Data shown:
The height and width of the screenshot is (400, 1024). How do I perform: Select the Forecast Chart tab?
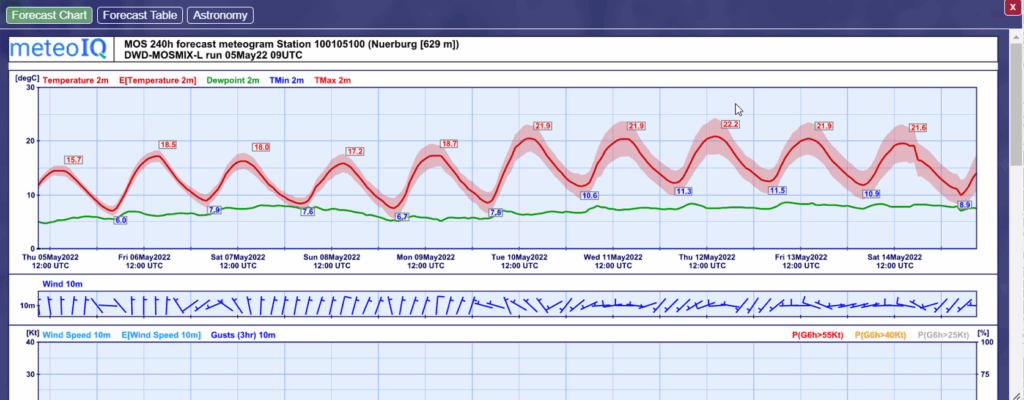[50, 16]
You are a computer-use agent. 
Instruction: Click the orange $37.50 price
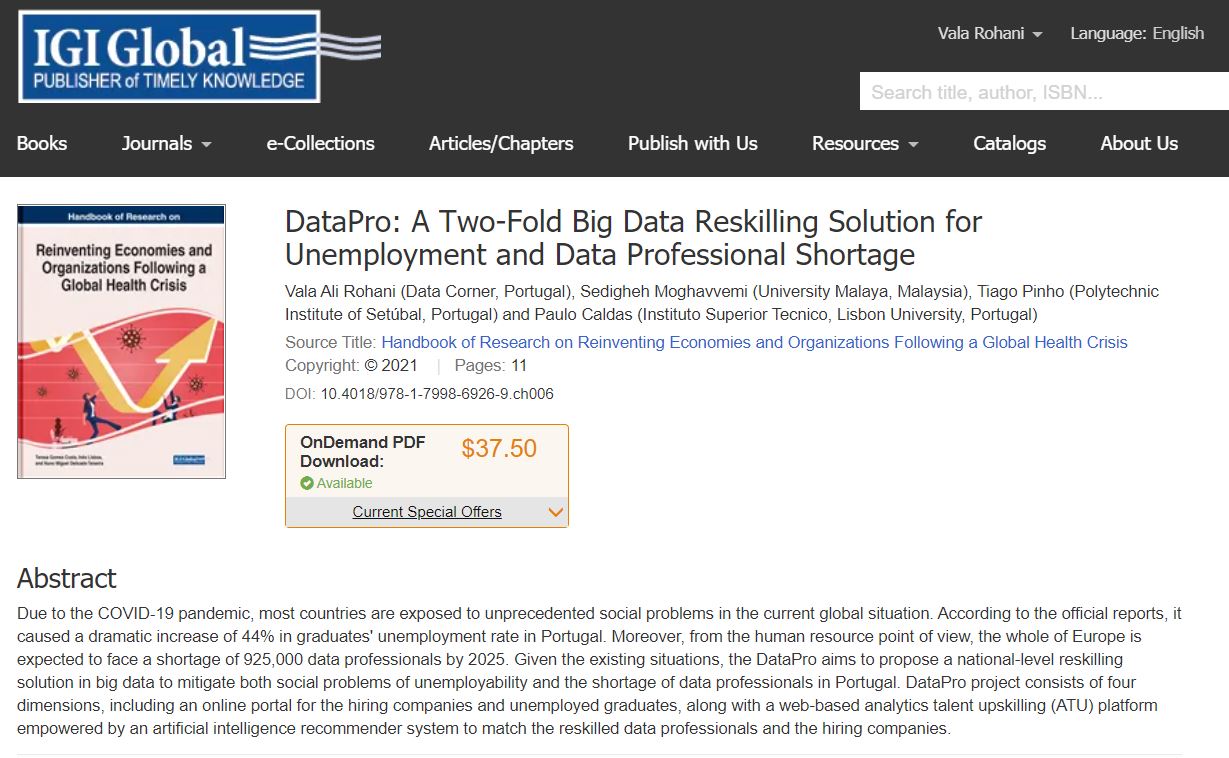coord(501,448)
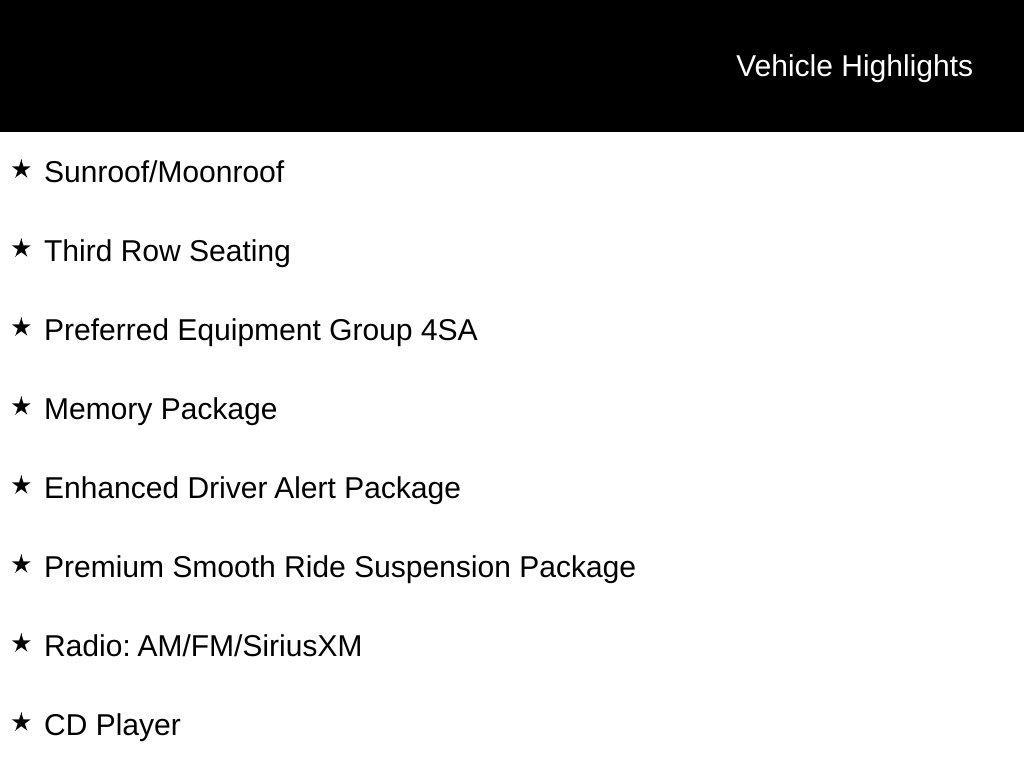Click Premium Smooth Ride Suspension Package text
Image resolution: width=1024 pixels, height=768 pixels.
tap(340, 568)
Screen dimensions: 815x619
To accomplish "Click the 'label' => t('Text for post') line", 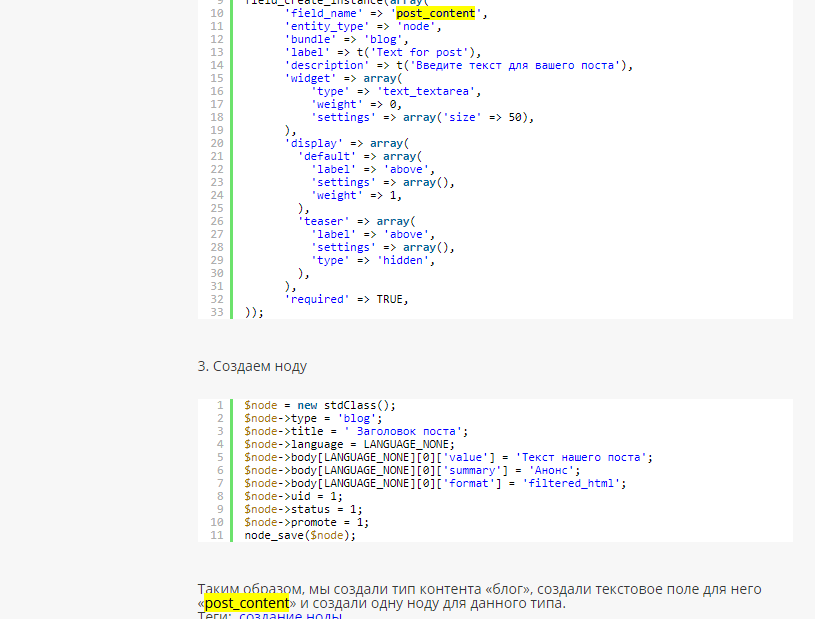I will (382, 53).
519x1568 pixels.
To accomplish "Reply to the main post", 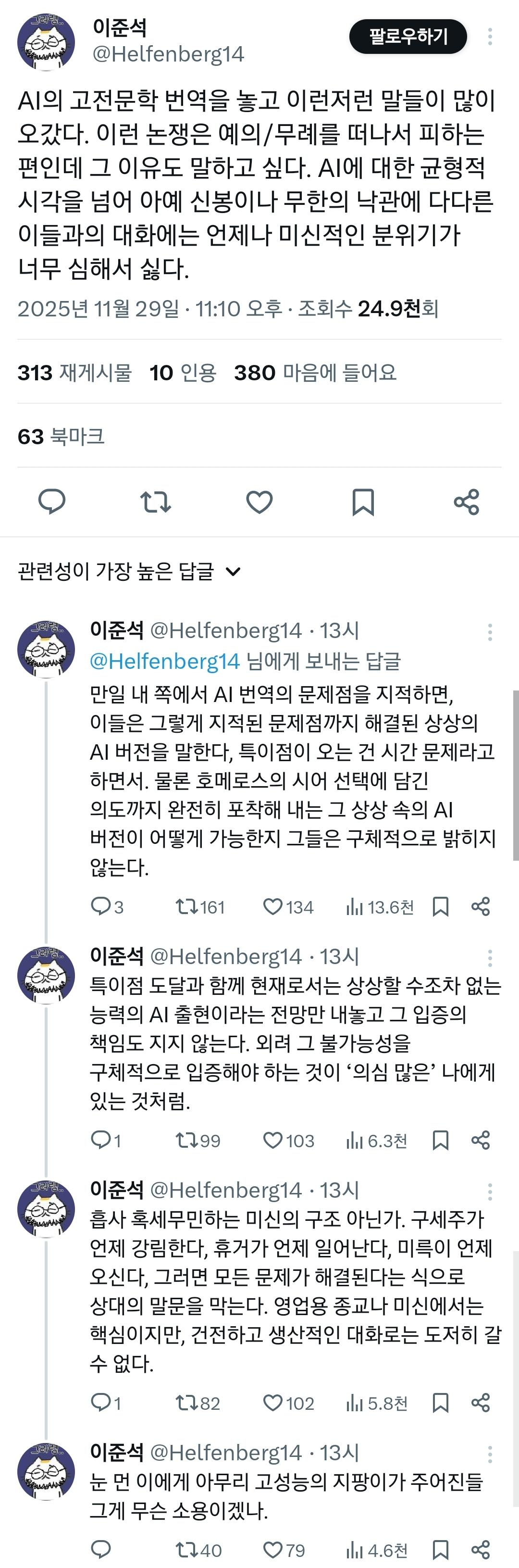I will pos(52,502).
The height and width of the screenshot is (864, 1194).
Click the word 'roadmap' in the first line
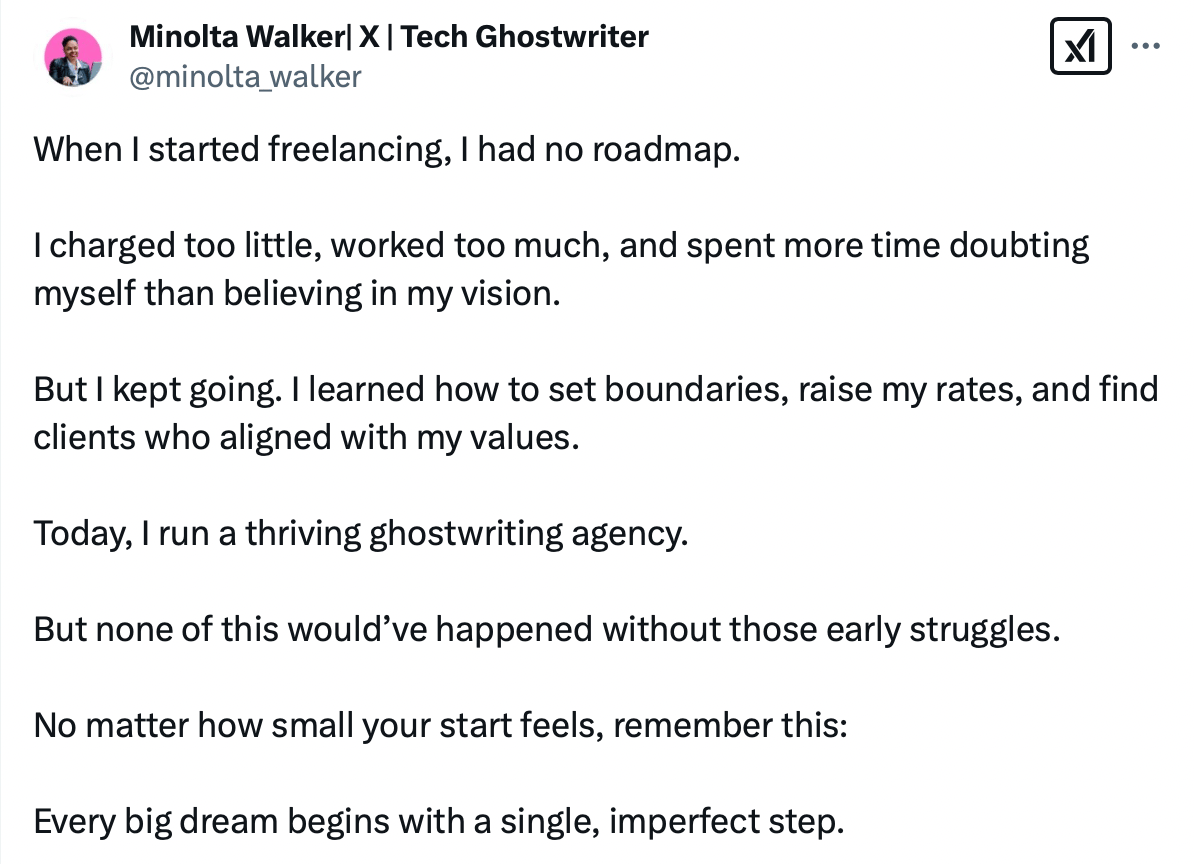[662, 149]
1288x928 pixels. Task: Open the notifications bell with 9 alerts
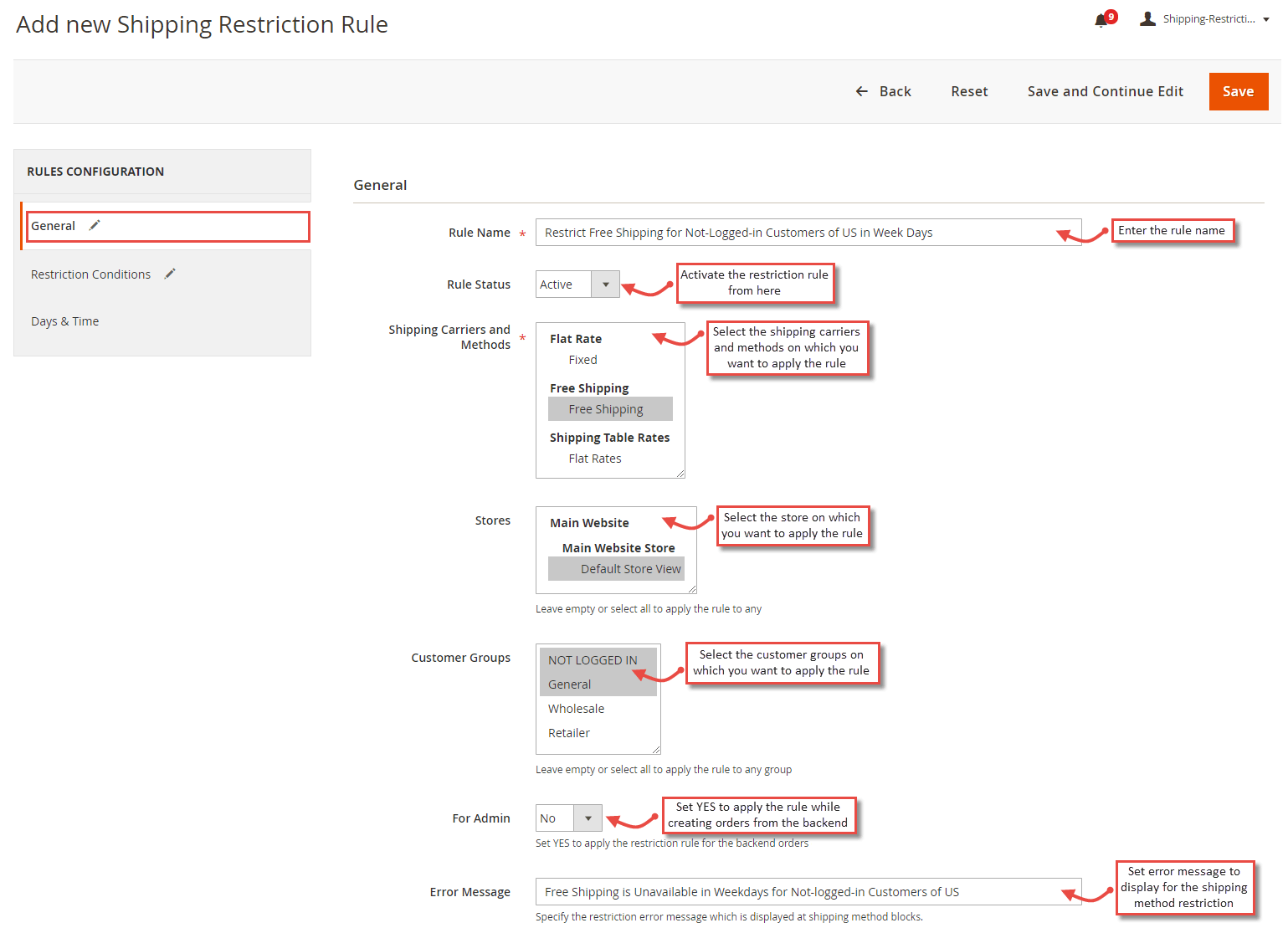[x=1101, y=18]

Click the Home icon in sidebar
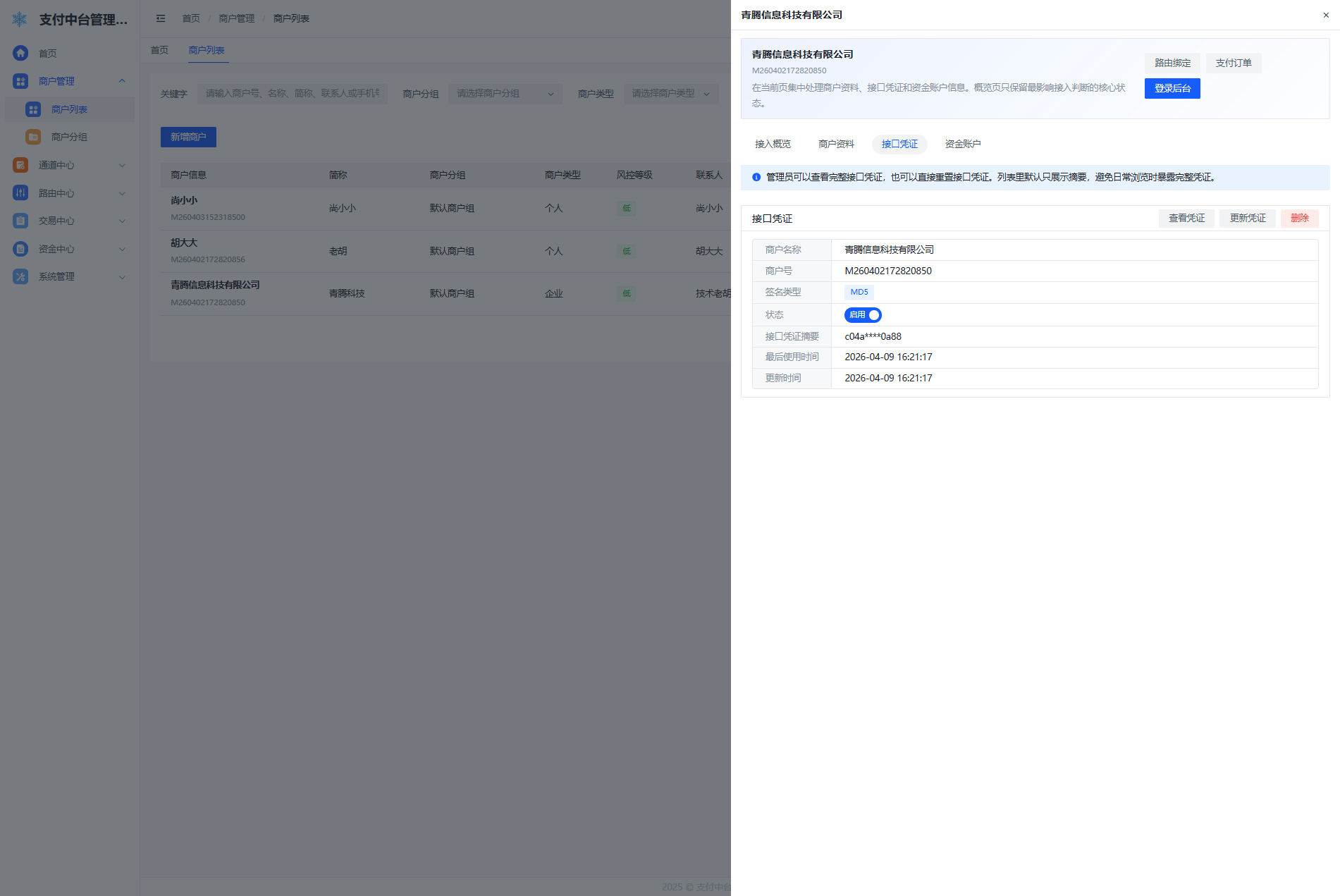point(20,53)
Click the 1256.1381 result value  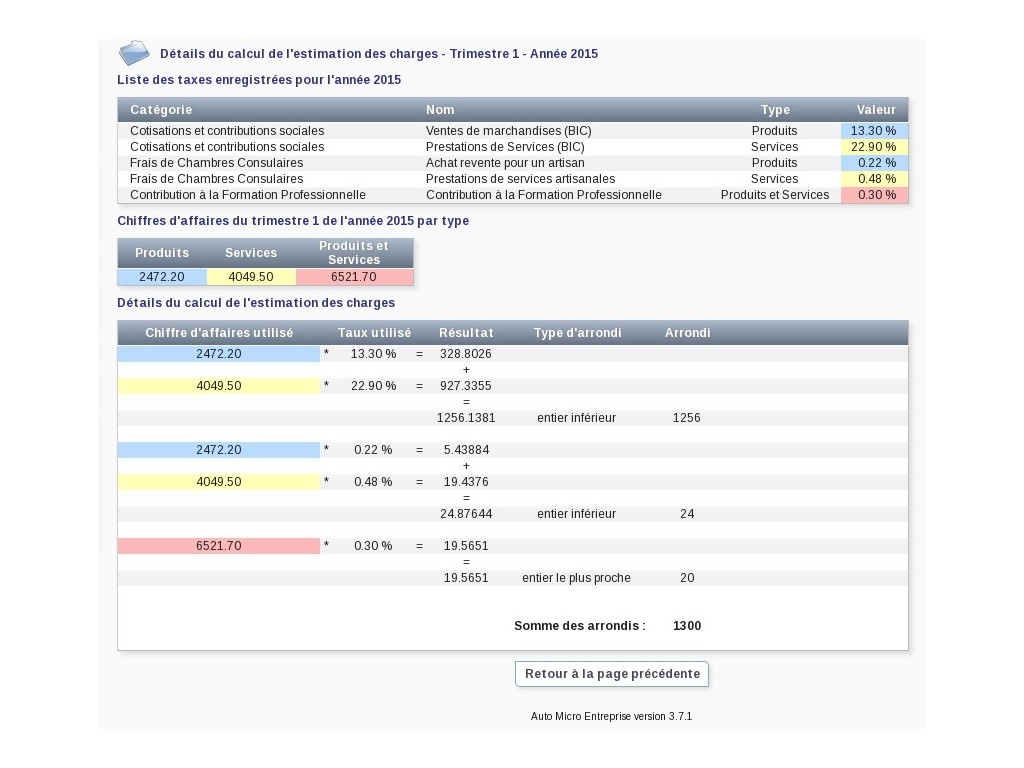coord(466,418)
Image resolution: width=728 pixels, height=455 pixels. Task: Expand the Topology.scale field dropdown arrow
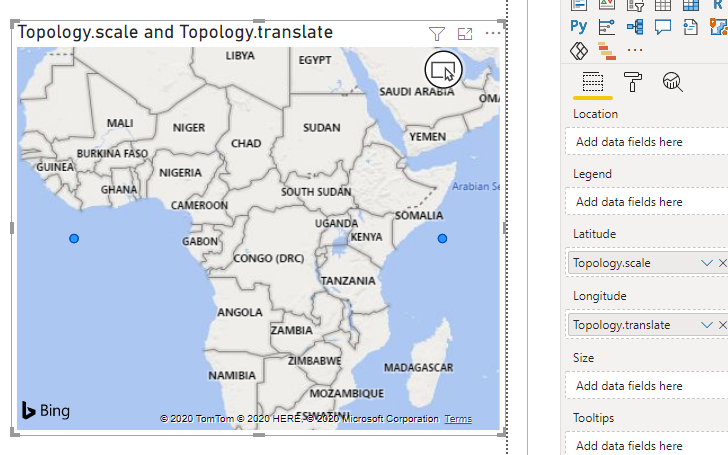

Assignment: From the very first line of the listing above through the line that holds "Screen dimensions: 815x619", write out each line exactly as it stands, leaving pictures out.

Response area:
The height and width of the screenshot is (400, 1024). How do I perform: Select the Forecast Chart tab?
[50, 16]
You are a computer-use agent. 
Instruction: Click the orange $37.50 price
coord(501,448)
Click Premium Smooth Ride Suspension Package text
Image resolution: width=1024 pixels, height=768 pixels.
tap(340, 568)
Screen dimensions: 815x619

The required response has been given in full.